A pesar de que, en general, la crítica ha celebrado el tratamiento del conflicto humanidad/tecnología que ofrece Top Gun: Maverick (algunos dicen que eso le ha merecido la nominación al Oscar por mejor película), uno se pregunta si la respuesta que nos da el director Joseph Kosinski no resulta un poco anacrónica. En tanto que avanza el progreso técnico y científico, va quedando claro que las narrativas que nos presentan en posesión de unos atributos únicos que nos constituyen como humanos son poco más que tópicos diseñados para hacernos sentir especiales o únicos. A raíz de ello, el debate de qué nos hace ser humanoses fuente constante de películas y novelas contemporáneas (véanse las obras mencionadas al principio del artículo o las narraciones de Kazuo Ishiguro o Ian McEwan al respecto).
※
> [CONSIGNA 1]: Transcribe del fragmento sobre Top Gun: Maverick el pasaje que va desde "A pesar de que, en" hasta "McEwan al respecto).", ambos incluidos.
> [CONSIGNA 2]:
Responde según el fragmento sobre Top Gun: Maverick:
(a) ¿Quién dirige la película?
(b) ¿A qué nominación creen algunos que la ha llevado su tratamiento del conflicto humanidad/tecnología?
(c) ¿Qué dos novelistas se citan en el fragmento?

> [MATERIAL PROPORCIONADO]:
※
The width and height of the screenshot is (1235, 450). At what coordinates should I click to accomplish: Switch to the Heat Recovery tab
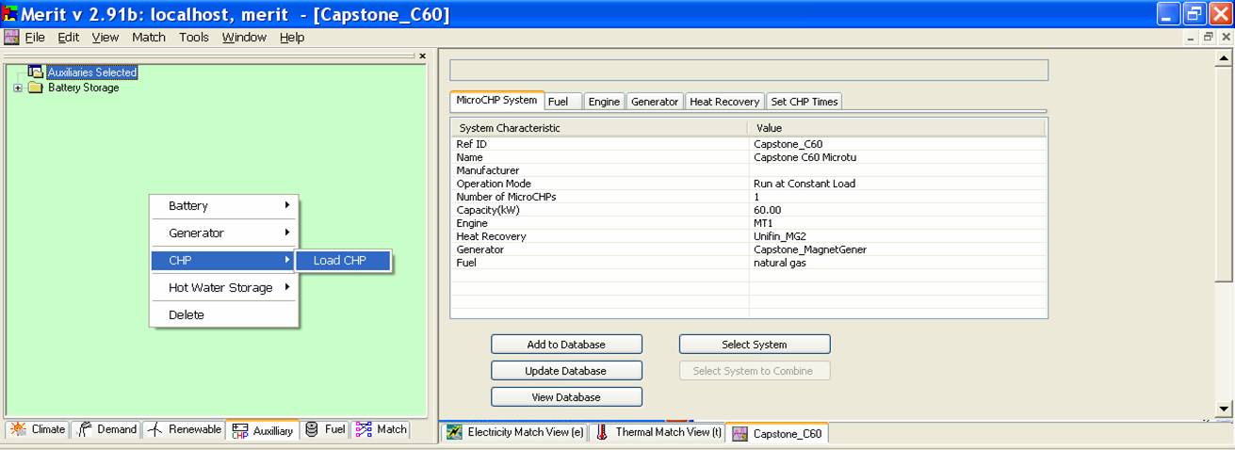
※
> [SOLUCIÓN DESARROLLADA 1]:
A pesar de que, en general, la crítica ha celebrado el tratamiento del conflicto humanidad/tecnología que ofrece Top Gun: Maverick (algunos dicen que eso le ha merecido la nominación al Oscar por mejor película), uno se pregunta si la respuesta que nos da el director Joseph Kosinski no resulta un poco anacrónica. En tanto que avanza el progreso técnico y científico, va quedando claro que las narrativas que nos presentan en posesión de unos atributos únicos que nos constituyen como humanos son poco más que tópicos diseñados para hacernos sentir especiales o únicos. A raíz de ello, el debate de qué nos hace ser humanoses fuente constante de películas y novelas contemporáneas (véanse las obras mencionadas al principio del artículo o las narraciones de Kazuo Ishiguro o Ian McEwan al respecto).

> [SOLUCIÓN DESARROLLADA 2]:
(a) Joseph Kosinski.
(b) A la nominación al Oscar por mejor película.
(c) Kazuo Ishiguro e Ian McEwan.